If you’re like me, you didn’t catch the Golden Globes last night. Not because I had better things to do (obvs not). I watched a DVD of a fireplace. I swear. (Thanks, Pete.) But somehow, I missed it. The folks over at Best Week Ever made these handy video with all the best moments, and while the guy who hosts the video isn’t that funny, I feel like I watched the whole thing without having to, you know, watch any of it.
Video and my thoughts after the jump!
1. “I’m the face of post-racial America.” -Tracy Jordan (I guess actually Tracy Morgan.) God, 30 Rock is good.
2. Jennifer Lopez a) still exists b) is relevant enough to present awards?
3. Sally Hawkins: I don’t know who you are, but apparently you were in a pretty good movie. Although the guy on the video says you looked like you were having a seizure during your acceptance speech, his observance is not only unfunny but also not true. You do, however, look like Jennifer Love Hewitt during your acceptance speech.
4. Rumor Willis: Yawn.
5. Maggie Gyllenhaal: Shut up, host guy. She is hot.

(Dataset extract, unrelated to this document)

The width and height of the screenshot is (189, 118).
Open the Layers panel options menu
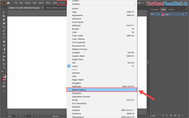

6. Renee Zellweger: You still look like a burn victim or face lift victim or something.
7. Tina Fey: Still lookin’ good, further proving that presenting herself as ugly and un-datable on 30 Rock is stupid.
8. Mickey Rourke: I heard he thanked his dogs. Thanks, Matt Drudge! (see below)
Well, suddenly the rerun of Colbert (with co-host Alan Colmes!) I was watching has turned into Comedy Central Presents. This is the worst.